Decision made, Buffy broke out in the run...

… and soon discovered that it was not as easy as it looked. For one, the big lizard was faster than it appeared, and his tail was long and whip-like. As a result, she was doing a lot of jumping and rolling on the hot, hot sand.

The rain of blaster shots clued Buffy in on that the angry, cloaked person in very un-fashionable brown robes with the weird mask and goggles had brought friends and possibly relatives since they were like clones, taking shots on her and giant lizard.

Now she had to focus on moving around blaster fire, the lizard's teeth and tail, or being squashed by said lizard. Then… "Bingo," she muttered and dived, grabbed the lightsaber. She then rolled away from the tail just before it crashed down on top of her.

"Let's see what this baby can do." Buffy pressed the switch, but instead of a straight glowing beam of light, there was a… ribbon?

A ribbon of light purple light, or was it more of a pearly color with lilac tint? Very pretty, but she did not need pretty! She needed deadly.

"Great, I have a spaghetti lightsaber!" Buffy yelled, and was answered by the more yelling from her angry friends and blaster shots being sent her way.

Acting on instinct, and with no other opinion, she brought her spaghetti lightsaber around in an elegant arch of purple… which deflected the shots.

"Uh, did it just grow?"

"Yes, it did, and, yes, it is a deeper purple color now," said a male voice behind her. "It responds to the will of its wielder."
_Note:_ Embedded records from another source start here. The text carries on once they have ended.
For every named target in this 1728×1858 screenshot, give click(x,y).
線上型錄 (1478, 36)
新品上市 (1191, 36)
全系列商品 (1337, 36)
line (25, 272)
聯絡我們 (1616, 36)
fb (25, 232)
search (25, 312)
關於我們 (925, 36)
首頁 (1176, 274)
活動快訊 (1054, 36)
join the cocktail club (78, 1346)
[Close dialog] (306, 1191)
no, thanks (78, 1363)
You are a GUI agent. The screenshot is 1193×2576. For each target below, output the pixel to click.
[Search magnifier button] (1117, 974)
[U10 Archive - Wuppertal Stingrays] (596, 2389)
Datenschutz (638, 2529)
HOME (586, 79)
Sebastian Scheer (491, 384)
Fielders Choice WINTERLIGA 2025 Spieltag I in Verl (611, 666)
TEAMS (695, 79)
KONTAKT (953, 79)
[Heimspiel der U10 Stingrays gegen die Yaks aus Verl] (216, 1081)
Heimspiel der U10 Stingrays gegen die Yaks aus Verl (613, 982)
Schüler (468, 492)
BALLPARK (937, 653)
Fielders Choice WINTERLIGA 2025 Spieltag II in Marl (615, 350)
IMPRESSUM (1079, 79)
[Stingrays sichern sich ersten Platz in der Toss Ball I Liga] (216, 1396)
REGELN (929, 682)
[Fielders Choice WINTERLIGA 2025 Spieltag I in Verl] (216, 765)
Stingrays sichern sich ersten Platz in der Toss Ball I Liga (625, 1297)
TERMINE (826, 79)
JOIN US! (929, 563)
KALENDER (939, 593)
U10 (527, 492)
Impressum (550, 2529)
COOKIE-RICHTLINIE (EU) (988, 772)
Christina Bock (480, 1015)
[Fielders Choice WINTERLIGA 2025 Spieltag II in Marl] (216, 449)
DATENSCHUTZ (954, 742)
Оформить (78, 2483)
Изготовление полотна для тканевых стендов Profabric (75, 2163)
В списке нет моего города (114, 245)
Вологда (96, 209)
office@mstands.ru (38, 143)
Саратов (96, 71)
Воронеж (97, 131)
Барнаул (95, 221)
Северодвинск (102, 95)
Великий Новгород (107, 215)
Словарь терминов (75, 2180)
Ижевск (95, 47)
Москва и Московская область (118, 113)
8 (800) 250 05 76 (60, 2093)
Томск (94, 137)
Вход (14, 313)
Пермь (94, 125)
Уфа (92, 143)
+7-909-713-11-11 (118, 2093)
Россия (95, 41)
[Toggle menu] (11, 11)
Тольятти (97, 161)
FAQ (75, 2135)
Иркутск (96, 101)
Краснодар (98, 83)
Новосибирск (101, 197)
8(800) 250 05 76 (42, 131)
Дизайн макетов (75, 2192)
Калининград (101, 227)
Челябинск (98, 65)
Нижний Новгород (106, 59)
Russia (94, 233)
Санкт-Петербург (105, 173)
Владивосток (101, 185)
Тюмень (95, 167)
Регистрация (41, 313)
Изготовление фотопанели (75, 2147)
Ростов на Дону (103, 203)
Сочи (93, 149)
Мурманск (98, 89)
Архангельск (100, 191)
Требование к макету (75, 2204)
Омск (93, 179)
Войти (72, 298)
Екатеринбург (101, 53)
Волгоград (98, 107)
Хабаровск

"Hello, Revan. Nice for you to drop by." She winced when the lizard gave an earth shattering roar at whatever the blaster-wielding guys.

"Tuskens."

"Tusks eh a what?" She waved off whatever his response might be. "So, it responds to the will of its wielder, huh?"

"Yes," Revan confirmed. "I was inspired by the Daughters of Allya and the Nightsisters' uses of battle energy whips and lightwhips."

"So this is a lightwhip? Like a lightsaber, but, you know, a whip?"

"Yes," he agreed. "Though yours is the finished product, and unlike the others, it doesn't contain a crystal as a core."

"Ugh, can you give me technical stuff later." Without another word, Buffy hurled the ribbon at the Tusks. They screeched fearfully and many began to back away. .

"It is what you call on Earth… a Purple Opal, I think?"

"Wait you weren't on earth in centuries? How do you know about Australian gemstone?"

"How do you know it?"

"I am a girl, I like pretty stuff! And Professor Gregory in Sunnydale mentioned it once... I think."